Frequently Asked Questions
Men who feel called to the Priesthood often experience persistent thoughts or desires toward Priesthood. These thoughts or desires are placed by God deep in the hearts of men. These thoughts or desires may not always be clear, however. This is where prayer and the sacraments, especially the Eucharist, and Reconciliation, are of utmost importance. We need prayer and the sacraments in order to assist us in the endeavor to hear God's call more clearly.
It is also very important to talk with someone who is well versed in these matters of the heart and God's unique call to each individual. A Priest, whose love for and fidelity to the Church are apparent, can be an invaluable guide in your discernment. The Diocesan Vocation Director is just such a Priest. He is one who deals with these matters daily and who is entrusted by the Bishop to assist men in discerning the Priesthood.
Studying to become a priest can take between six to eight years.

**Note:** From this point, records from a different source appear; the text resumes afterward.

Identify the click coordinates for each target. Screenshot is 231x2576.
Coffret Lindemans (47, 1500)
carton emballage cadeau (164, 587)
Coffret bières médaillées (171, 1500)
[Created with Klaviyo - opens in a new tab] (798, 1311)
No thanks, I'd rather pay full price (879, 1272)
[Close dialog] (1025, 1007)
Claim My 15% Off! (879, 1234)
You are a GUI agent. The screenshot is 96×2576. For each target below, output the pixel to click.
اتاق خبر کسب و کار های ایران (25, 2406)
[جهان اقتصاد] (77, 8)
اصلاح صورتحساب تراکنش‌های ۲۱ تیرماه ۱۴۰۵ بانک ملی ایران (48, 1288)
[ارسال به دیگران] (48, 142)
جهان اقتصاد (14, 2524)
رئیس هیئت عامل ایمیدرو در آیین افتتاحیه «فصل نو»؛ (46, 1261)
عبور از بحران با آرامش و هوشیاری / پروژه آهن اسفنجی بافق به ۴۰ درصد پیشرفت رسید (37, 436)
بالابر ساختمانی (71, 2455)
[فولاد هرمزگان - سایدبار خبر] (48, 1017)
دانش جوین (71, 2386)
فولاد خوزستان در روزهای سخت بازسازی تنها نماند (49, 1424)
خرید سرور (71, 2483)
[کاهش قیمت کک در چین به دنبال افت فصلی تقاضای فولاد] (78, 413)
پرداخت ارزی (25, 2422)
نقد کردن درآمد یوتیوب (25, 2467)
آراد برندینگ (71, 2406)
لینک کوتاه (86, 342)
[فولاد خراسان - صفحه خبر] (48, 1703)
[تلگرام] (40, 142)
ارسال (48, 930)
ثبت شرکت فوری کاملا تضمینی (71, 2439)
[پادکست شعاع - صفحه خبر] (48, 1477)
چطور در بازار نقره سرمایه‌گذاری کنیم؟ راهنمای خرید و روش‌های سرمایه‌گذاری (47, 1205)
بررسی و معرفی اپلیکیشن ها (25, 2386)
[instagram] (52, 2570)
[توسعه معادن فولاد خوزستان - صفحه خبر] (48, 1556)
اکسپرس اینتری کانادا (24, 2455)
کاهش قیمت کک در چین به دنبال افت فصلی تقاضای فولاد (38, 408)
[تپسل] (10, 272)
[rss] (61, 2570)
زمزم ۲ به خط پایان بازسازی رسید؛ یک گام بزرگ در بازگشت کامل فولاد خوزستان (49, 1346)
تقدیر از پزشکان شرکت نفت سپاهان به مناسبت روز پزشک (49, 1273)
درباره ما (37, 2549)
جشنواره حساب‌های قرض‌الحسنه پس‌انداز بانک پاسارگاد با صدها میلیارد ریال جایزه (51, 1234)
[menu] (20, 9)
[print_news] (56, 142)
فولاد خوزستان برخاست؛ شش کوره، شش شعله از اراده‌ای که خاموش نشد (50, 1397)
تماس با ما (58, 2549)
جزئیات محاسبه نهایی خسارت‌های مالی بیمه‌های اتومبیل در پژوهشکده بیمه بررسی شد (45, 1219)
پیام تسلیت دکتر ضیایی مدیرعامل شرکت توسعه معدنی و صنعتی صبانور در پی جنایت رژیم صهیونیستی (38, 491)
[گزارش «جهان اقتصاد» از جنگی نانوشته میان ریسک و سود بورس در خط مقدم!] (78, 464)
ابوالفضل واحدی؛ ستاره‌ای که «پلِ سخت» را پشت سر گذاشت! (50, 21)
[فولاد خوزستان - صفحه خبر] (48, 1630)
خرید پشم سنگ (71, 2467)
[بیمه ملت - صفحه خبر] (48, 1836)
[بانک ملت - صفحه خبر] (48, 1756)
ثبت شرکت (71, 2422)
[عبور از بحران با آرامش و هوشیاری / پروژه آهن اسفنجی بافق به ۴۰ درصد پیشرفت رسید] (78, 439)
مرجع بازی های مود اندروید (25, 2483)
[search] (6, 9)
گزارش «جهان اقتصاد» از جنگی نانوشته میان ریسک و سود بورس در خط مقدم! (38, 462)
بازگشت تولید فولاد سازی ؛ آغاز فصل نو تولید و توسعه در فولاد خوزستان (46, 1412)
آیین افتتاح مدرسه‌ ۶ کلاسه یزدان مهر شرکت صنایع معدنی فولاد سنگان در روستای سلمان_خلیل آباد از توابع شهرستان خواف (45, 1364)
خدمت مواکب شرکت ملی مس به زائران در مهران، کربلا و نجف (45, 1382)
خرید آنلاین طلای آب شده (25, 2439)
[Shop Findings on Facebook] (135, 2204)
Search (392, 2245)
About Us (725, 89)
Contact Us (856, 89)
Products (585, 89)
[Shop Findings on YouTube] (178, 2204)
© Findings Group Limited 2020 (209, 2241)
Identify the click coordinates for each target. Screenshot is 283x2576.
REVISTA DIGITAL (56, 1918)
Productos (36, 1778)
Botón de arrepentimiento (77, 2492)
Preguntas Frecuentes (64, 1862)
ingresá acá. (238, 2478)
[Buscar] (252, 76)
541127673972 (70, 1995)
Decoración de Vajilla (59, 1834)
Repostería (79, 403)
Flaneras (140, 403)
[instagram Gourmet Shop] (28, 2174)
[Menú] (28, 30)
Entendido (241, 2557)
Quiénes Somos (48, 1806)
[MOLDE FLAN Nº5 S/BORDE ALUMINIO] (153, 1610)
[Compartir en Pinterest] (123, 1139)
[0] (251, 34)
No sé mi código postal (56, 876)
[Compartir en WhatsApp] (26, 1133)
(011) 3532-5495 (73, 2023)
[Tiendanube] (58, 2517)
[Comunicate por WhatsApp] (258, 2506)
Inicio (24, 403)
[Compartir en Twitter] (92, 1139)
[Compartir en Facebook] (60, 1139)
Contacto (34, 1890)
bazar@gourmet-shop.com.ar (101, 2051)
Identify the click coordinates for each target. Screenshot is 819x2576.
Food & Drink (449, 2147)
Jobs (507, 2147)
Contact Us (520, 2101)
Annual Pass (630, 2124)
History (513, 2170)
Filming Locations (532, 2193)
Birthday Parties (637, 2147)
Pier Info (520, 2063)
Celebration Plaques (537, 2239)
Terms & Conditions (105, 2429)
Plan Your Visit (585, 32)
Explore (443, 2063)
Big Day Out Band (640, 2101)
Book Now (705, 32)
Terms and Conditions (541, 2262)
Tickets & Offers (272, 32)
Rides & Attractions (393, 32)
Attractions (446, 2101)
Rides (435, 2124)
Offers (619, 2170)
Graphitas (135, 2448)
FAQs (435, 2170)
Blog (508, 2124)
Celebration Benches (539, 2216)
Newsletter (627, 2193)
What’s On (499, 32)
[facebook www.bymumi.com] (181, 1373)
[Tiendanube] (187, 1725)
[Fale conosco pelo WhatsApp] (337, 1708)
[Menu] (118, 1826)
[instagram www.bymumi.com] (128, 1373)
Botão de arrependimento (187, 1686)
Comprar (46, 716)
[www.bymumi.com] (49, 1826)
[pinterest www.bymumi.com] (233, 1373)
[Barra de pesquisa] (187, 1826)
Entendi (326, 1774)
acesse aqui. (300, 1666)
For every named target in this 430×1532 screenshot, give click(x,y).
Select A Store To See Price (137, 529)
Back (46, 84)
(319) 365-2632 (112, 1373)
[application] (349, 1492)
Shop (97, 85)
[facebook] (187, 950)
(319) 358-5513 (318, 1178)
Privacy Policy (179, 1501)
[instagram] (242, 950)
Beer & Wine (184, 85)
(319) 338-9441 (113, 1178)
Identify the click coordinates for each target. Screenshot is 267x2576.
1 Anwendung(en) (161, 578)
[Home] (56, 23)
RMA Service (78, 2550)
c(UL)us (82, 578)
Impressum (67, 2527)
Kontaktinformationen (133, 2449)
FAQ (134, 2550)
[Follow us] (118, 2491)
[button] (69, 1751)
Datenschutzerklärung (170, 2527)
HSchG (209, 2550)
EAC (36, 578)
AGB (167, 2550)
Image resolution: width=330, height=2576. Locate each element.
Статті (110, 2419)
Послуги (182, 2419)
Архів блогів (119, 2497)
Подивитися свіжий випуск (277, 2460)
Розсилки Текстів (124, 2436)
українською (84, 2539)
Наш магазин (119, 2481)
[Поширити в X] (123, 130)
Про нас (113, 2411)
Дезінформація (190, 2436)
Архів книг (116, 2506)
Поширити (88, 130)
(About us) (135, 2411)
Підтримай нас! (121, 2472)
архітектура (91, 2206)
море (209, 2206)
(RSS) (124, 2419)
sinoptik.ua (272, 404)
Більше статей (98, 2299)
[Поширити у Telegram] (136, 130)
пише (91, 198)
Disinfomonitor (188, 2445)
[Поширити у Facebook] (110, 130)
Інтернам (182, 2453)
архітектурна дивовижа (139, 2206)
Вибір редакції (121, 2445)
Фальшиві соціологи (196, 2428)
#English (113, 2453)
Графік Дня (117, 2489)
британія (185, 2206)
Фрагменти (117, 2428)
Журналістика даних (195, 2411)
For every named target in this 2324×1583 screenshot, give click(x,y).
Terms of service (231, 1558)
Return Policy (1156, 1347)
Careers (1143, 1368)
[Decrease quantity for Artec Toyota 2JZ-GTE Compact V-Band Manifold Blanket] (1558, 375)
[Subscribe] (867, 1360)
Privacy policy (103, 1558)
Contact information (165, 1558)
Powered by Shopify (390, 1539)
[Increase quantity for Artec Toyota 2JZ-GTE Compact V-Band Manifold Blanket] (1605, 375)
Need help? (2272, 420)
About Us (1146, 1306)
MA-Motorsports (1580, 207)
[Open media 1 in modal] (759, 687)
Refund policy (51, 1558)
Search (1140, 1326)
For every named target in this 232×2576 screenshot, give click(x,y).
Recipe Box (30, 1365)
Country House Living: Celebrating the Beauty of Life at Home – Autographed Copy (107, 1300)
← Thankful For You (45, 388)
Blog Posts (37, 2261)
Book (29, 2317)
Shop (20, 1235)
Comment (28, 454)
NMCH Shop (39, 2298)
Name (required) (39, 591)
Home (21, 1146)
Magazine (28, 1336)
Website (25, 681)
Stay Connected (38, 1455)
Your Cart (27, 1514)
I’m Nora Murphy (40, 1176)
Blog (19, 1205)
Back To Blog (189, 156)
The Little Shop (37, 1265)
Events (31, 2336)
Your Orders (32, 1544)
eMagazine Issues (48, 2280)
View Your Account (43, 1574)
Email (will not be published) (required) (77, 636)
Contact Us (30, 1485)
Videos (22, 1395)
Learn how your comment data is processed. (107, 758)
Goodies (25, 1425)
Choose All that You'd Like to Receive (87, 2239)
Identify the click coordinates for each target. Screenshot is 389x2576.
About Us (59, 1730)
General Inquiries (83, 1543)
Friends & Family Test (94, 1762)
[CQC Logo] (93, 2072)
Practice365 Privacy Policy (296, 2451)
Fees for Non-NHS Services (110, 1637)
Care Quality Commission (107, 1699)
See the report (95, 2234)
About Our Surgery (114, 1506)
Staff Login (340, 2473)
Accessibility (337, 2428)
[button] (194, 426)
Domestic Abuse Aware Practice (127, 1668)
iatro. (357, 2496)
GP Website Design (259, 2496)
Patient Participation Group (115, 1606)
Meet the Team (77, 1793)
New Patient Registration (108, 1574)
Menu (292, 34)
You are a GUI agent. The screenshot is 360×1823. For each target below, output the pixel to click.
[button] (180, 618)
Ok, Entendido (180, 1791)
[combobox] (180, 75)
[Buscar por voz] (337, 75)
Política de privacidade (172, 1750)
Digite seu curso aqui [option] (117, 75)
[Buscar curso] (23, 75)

It depends on the amount of education you have upon entering the seminary. For a young man coming out of high school it is an eight year journey. He would spend four years at a minor seminary while earning a bachelors degree in philosophy and then would be sent to a major seminary for four years while studying theology. For someone who already has a college degree, it is a six year journey. He would spend two years studying philosophy before being sent to a major seminary to study theology for four years.
Roman Catholic parishes are always part of a local diocese, but the parish priest can be either diocesan or religious. The diocesan priest makes a promise of chastity and obedience; he is under the authority of the local bishop.The Diocese of Kansas City-St. Joseph serves over 140,000 Catholics living in the 27 counties in Northwest Missouri.
Different from a diocesan priest, a religious order priest belongs to a specific congregation or community (i.e., Jesuits, Benedictines, Franciscans, etc.) that is bound together by a common mission. The religious order priest takes a vow of poverty and does not own items individually. His service to the Church may extend beyond the diocese: he can expect to be sent anywhere in the world where his community is working. Most often, religious order priests specialize in a certain type of ministry, such as youth evangelization, education, social services, health care, or foreign missions.
Being a part of a diocese or an order is like being part of a family. The men are like brothers to each other and usually turn out to be best friends.